Nothing that he might not have seen there any night at this hour.

His father's figure drawn up behind the panes in wistful

contemplation of the night. No visible change in his attitude,

nothing forced or unusual in his manner. Even the hand, lifted to

pull down the shade, moves with its familiar hesitation. In a

moment more that shade will be down and-- But no! the lifted hand

falls back; the easy attitude becomes strained, fixed. He is

staring now--not merely gazing out upon the wastes of sky and

sea; and Roger, following the direction of his glance, stares

also in breathless emotion at what those distances, but now so

impenetrable, are giving to the eye.

A spectre floating in the air above the promontory! The spectre

of a woman--of his wife, clad, as she had been clad that fatal

night! Outlined in supernatural light, it faces them with lifted

arms showing the ends of rope dangling from either wrist. A sight

awful to any eye, but to the man of guilty heart--

Ah! it comes--the cry for which the agonized son had been

listening! An old man's shriek, hoarse with the remorse of

sleepless nights and days of unimaginable regret and foreboding!

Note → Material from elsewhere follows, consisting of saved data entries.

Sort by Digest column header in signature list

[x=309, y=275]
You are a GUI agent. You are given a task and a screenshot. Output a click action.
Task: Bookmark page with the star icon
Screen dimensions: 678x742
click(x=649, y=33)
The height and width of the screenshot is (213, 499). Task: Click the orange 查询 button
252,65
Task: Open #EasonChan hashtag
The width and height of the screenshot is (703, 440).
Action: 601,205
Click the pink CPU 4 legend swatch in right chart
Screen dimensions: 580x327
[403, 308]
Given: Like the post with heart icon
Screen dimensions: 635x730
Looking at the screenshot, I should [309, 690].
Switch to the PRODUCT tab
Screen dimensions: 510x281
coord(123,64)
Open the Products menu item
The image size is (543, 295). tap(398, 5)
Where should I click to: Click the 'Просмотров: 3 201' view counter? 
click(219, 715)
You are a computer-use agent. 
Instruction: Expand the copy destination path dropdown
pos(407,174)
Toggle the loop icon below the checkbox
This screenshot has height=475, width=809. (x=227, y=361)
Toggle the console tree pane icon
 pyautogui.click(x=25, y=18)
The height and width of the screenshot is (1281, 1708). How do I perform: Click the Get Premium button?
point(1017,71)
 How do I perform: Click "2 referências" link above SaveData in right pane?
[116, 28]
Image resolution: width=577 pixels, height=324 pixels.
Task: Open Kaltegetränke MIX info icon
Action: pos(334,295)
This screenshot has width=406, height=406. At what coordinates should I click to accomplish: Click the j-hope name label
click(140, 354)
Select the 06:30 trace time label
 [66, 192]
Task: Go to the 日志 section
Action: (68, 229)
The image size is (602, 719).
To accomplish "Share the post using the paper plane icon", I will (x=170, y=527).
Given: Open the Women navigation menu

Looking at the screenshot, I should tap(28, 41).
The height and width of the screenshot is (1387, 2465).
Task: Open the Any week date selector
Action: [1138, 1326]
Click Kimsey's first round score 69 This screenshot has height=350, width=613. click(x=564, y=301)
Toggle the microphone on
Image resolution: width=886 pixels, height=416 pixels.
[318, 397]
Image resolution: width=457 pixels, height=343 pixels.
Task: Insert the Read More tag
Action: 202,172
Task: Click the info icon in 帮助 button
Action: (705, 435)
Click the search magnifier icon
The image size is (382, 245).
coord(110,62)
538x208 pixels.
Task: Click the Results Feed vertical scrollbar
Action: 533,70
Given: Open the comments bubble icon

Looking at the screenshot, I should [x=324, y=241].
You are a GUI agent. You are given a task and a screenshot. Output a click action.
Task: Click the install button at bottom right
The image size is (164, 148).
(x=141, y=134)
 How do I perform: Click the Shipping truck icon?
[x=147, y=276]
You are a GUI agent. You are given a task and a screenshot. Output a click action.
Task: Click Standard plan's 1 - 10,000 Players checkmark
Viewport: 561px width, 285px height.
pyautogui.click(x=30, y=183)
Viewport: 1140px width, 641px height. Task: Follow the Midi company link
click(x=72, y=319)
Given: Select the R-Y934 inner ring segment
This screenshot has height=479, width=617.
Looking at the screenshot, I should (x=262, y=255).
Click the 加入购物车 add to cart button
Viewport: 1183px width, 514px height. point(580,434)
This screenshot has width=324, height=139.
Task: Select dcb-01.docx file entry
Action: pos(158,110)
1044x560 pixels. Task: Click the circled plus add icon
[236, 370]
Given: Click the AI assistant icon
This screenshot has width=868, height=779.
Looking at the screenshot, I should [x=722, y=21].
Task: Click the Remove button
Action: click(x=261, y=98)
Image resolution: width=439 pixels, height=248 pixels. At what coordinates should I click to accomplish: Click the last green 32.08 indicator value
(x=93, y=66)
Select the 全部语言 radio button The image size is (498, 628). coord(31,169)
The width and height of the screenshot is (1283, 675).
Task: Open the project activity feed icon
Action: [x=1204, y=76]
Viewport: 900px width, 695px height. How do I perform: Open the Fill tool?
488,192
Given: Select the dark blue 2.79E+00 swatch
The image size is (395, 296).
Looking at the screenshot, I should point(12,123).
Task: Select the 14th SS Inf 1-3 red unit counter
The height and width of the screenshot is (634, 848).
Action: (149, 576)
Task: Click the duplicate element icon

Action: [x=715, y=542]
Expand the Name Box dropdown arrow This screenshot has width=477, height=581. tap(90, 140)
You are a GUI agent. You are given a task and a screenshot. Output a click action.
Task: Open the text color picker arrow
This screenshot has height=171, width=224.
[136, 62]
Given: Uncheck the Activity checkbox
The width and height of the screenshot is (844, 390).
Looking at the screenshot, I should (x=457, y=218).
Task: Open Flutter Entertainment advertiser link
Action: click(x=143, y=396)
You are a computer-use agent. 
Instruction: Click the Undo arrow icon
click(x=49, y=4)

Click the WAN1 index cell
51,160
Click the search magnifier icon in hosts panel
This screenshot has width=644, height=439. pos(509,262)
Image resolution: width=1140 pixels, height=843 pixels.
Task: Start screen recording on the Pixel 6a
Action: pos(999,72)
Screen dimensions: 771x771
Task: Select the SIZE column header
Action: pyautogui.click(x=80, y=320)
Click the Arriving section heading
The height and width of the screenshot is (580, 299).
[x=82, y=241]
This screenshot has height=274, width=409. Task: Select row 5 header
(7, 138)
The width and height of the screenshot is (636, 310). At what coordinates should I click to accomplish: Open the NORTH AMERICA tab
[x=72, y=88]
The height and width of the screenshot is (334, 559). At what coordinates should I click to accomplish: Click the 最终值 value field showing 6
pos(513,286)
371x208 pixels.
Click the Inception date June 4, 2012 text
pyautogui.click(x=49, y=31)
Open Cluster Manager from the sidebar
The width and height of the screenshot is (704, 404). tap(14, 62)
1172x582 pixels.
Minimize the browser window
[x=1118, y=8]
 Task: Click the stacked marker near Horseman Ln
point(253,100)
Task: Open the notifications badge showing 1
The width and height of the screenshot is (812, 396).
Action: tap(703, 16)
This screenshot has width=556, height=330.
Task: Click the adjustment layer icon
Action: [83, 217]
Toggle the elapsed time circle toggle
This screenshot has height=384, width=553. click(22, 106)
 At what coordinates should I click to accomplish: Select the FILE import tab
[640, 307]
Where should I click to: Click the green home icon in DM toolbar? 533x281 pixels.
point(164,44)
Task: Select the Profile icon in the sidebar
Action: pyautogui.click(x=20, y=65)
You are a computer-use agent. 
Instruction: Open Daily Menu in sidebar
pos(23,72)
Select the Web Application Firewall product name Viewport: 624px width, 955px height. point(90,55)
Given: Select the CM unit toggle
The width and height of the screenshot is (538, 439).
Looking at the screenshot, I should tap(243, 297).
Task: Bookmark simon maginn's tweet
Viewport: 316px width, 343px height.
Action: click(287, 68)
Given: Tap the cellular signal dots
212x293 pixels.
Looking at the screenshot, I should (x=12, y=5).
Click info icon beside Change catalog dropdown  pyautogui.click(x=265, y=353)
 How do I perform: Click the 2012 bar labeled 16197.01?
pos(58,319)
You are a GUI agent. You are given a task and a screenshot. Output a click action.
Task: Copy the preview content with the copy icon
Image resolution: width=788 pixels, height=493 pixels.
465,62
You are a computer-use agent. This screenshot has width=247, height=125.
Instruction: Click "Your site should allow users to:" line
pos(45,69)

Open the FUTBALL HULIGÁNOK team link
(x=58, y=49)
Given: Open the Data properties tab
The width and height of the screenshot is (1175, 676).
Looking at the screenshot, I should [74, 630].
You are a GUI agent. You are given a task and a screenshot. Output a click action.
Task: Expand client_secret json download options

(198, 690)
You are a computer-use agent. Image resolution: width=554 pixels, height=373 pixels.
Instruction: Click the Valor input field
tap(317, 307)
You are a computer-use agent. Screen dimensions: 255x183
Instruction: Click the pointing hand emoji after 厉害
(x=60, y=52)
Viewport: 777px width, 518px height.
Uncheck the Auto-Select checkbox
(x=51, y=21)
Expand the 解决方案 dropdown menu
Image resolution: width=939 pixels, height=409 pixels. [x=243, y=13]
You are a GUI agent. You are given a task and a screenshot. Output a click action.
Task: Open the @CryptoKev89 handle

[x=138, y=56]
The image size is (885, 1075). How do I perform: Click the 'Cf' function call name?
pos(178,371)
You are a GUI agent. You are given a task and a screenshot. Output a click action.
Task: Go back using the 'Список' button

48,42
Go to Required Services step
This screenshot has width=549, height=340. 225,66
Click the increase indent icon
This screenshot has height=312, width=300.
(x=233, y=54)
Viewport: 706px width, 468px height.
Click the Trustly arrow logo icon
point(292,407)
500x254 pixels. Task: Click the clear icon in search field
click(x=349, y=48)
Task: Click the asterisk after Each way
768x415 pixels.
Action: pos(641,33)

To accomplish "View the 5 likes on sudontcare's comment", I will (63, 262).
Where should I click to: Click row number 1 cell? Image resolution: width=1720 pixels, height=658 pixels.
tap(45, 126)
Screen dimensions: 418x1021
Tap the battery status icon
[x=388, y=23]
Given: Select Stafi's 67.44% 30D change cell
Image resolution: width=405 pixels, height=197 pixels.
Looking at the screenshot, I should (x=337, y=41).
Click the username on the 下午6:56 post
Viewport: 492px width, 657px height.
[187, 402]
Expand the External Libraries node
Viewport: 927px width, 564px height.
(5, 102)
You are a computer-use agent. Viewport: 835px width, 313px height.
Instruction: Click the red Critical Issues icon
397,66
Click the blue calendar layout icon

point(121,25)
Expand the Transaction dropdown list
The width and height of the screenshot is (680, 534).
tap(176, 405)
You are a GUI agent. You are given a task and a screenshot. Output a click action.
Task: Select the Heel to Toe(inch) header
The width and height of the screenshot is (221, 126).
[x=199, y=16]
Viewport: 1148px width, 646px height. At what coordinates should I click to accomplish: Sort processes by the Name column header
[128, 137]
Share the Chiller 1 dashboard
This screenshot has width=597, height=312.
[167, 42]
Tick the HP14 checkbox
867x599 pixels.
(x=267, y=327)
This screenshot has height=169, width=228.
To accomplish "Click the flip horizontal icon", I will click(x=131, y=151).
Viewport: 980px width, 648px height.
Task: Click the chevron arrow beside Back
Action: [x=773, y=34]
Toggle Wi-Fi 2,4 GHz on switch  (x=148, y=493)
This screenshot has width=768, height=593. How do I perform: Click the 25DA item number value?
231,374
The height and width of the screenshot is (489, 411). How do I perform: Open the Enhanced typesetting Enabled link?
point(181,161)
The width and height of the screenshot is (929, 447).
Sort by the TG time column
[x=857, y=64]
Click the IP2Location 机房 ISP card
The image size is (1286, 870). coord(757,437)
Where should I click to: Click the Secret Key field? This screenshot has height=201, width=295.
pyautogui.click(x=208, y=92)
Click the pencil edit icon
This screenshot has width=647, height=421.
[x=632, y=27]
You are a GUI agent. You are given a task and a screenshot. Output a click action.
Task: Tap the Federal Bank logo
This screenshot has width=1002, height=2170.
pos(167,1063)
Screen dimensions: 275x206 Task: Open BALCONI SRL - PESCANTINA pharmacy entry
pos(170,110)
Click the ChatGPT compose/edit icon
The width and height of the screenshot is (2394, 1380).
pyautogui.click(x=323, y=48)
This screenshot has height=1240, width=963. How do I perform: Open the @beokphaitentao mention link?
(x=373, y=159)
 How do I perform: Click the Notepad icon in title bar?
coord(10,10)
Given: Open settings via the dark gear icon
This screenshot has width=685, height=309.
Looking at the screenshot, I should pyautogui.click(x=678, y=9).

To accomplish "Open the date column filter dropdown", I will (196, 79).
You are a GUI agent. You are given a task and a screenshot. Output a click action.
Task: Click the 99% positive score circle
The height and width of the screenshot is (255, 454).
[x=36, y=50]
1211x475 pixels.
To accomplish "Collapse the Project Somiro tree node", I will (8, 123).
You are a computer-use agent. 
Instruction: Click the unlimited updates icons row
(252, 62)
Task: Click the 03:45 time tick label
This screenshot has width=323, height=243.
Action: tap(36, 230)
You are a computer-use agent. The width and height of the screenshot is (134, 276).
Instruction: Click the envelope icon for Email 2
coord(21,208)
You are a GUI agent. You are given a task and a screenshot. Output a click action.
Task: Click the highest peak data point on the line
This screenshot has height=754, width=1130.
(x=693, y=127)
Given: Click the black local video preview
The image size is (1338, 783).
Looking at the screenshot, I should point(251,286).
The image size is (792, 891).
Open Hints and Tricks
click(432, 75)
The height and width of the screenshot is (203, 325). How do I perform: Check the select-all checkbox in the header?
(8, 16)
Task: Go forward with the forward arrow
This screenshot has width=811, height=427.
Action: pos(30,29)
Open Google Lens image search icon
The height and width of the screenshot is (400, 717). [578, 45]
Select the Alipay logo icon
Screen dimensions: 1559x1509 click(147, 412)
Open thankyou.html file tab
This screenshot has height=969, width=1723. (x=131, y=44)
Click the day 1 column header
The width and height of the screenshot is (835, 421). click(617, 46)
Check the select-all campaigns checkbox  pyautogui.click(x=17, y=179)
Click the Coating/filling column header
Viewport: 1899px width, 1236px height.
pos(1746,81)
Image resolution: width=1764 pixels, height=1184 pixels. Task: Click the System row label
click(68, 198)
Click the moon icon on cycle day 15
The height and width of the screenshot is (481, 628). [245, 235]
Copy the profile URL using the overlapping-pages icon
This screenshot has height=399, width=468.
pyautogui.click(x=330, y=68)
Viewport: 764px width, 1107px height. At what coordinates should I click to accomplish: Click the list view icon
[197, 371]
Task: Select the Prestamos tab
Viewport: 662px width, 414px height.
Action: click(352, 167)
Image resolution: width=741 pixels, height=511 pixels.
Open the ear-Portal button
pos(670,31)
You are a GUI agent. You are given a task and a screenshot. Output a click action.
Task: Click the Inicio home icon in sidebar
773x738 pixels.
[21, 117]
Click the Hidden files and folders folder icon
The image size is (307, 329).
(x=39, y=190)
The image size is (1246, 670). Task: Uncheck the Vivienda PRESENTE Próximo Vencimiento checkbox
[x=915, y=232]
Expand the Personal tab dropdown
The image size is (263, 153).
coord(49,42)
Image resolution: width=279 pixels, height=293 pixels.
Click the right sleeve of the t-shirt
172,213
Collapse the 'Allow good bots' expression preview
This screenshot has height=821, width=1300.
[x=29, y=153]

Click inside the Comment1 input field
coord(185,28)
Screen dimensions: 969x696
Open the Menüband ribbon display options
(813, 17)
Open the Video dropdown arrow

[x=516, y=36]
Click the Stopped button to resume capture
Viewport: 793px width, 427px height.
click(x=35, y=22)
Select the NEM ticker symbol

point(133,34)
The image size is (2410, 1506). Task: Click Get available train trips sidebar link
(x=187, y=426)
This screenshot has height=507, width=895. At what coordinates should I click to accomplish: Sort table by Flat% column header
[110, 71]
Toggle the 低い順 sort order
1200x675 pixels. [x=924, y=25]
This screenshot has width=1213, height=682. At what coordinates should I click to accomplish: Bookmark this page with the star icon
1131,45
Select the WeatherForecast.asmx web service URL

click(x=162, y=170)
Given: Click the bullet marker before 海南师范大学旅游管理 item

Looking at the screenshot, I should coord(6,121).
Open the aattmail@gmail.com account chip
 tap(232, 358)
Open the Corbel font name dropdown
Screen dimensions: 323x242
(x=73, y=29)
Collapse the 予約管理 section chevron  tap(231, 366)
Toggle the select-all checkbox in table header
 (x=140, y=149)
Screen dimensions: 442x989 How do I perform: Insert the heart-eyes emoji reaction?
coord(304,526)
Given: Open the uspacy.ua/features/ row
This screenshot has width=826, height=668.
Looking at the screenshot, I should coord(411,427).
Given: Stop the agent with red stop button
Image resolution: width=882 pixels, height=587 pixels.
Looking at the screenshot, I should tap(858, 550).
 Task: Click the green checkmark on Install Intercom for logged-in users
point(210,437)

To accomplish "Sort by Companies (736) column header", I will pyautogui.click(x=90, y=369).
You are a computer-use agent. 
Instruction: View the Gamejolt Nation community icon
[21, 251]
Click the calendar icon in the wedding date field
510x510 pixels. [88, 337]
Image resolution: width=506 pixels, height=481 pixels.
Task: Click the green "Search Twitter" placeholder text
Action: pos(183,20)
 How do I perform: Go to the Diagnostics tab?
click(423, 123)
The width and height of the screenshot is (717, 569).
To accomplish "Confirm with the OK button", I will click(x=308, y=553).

It cuts the night. It cuts its way into his heart. He feels his

senses failing him, yet he must glance once more at the window

and see with his last conscious look-- But what is this! a change

has taken place in the picture and he beholds, not the distorted

form of his father sinking back in shame and terror before this

visible image of his secret sin, but that of another weak, old

man falling to the floor behind his back! Abram! the attentive,

seemingly harmless, guardian of the household! Abram! who had

never spoken a word or given a look in any way suggestive of his

having played any other part in the hideous drama of their lives

than that of the humble and sympathetic servant!

The shock was too great, the relief too absolute for credence.

He, the listener at the grotto? He, the avenger of the family's

honour? He, the insurer of little Roger's continuance with the

family at a cost the one who loved him best would rather have

died himself than pay? Yes! there is no misdoubting this old

servitor's attitude of abject appeal, or the meaning of Homer

Upjohn's joyfully uplifted countenance and outspreading arms. The

servant begs for mercy from man, and the master is giving thanks

to Heaven. Why giving thanks? Has he been the prey of cankering

doubts also? Has the father dreaded to discover that in the son

which the son has dreaded to discover in the father?

It might easily be; and as Roger recognizes this truth and the

full tragedy of their mutual lives, he drops to his knees amid

the honeysuckles.

"Violet, you are a wonder. But how did you dare?"

This from Arthur as the two rode to the train in the early


The answer came a bit waveringly.

"I do not know. I am astonished yet, at my own daring. Look at my

hands. They have not ceased trembling since the moment you threw

the light upon me on the rocks. The figure of old Mr. Upjohn in

the window looked so august."

Arthur, with a short glance at the little hands she held out,

shrugged his shoulders imperceptibly. It struck him that the

tremulousness she complained of was due more to some parting word

from their young host, than from prolonged awe at her own daring.

But he made no remark to this effect, only observed:

"Abram has confessed his guilt, I hear."

"Yes, and will die of it. The master will bury the man, and not

the man the master."

"And Roger? Not the little fellow, but the father?"

"We will not talk of him," said she, her eyes seeking the sea

where the sun in its rising was battling with a troop of

lowering clouds and slowly gaining the victory.